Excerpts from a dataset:
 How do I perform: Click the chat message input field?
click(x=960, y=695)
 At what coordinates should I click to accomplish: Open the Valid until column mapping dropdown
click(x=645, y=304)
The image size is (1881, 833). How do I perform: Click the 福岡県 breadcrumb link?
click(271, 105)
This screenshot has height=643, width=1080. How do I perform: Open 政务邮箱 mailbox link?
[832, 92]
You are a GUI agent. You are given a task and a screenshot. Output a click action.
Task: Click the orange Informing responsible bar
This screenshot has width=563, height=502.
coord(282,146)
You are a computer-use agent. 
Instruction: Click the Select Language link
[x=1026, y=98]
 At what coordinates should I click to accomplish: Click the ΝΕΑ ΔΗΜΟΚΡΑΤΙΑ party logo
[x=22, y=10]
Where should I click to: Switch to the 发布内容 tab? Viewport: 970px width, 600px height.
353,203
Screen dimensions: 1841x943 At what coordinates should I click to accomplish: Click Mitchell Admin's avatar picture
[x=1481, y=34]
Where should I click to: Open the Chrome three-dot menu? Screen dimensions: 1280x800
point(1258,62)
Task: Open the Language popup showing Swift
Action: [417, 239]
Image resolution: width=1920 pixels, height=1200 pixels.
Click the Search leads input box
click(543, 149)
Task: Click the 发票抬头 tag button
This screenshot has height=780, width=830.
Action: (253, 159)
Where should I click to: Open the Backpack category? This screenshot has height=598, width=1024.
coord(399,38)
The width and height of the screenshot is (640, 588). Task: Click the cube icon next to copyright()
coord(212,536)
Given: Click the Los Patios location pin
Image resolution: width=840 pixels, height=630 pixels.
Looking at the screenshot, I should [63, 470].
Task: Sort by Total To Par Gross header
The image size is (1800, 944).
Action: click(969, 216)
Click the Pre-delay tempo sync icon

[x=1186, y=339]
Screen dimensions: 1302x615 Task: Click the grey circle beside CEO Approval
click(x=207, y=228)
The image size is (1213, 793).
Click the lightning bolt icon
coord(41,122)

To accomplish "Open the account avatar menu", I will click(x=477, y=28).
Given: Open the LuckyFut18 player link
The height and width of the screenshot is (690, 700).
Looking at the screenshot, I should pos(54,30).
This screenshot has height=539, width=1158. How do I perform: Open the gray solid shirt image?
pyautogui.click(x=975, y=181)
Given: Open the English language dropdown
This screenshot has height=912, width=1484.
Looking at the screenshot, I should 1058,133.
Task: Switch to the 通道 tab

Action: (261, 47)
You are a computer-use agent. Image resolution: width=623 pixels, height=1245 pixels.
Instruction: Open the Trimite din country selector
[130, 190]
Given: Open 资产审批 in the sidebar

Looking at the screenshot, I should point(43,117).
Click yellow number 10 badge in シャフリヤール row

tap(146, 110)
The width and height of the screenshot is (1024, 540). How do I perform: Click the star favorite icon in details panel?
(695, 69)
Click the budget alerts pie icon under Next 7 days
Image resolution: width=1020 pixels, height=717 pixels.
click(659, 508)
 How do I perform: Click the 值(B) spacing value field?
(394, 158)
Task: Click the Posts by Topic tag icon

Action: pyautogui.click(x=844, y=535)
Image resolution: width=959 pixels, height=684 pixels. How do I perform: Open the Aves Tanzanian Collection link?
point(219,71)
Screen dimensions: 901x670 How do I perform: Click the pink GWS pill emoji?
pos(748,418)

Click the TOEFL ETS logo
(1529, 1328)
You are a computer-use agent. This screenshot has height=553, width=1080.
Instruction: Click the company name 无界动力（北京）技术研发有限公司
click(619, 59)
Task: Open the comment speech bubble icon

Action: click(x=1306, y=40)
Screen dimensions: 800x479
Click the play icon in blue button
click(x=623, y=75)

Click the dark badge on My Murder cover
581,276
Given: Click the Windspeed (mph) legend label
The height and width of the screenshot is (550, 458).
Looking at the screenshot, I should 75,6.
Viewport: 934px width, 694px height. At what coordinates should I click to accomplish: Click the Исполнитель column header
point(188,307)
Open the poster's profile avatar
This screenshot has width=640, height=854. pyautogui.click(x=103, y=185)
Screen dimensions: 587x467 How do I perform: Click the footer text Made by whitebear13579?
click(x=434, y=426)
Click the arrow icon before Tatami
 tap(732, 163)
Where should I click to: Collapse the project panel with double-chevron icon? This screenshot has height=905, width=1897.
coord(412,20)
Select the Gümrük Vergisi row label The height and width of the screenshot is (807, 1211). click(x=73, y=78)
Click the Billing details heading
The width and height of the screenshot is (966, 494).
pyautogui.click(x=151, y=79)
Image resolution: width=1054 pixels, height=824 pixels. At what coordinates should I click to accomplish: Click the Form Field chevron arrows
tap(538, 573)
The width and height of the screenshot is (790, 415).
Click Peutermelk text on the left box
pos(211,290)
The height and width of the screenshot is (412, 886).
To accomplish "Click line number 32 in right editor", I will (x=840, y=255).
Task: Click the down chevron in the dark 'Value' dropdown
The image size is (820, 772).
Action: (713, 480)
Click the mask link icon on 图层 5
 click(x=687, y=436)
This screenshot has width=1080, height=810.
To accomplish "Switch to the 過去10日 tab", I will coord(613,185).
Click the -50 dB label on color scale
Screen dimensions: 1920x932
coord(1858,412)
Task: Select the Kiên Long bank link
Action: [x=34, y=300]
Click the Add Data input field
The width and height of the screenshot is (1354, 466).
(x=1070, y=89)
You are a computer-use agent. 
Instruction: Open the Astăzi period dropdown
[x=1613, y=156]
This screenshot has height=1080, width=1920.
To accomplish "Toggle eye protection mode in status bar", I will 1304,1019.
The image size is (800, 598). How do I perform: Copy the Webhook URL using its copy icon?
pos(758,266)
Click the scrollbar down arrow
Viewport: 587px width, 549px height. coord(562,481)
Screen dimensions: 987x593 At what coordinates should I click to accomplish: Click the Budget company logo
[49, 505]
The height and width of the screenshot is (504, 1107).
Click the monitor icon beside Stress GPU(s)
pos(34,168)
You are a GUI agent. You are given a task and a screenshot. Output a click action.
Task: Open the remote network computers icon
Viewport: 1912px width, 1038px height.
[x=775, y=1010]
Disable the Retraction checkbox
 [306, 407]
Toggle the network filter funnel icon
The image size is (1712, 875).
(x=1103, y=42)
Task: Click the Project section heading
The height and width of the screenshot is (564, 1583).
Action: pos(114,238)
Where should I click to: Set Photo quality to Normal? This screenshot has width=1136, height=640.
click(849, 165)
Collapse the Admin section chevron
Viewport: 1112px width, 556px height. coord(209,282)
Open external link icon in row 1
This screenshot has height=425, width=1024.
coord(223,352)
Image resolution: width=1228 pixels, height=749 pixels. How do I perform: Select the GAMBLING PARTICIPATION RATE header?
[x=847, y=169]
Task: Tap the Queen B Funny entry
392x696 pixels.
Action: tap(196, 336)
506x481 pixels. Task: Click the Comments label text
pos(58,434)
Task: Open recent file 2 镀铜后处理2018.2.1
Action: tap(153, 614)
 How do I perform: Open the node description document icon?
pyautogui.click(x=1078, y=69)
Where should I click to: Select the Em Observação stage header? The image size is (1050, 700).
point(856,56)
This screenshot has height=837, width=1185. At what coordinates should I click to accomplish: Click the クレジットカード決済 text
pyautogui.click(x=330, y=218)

* **YOUR OBJECTIVE**:
Check each line of the records for "Toggle" and copy the ones that contain it.

* **REPLY**:
To accomplish "Toggle eye protection mode in status bar", I will 1304,1019.
Toggle the network filter funnel icon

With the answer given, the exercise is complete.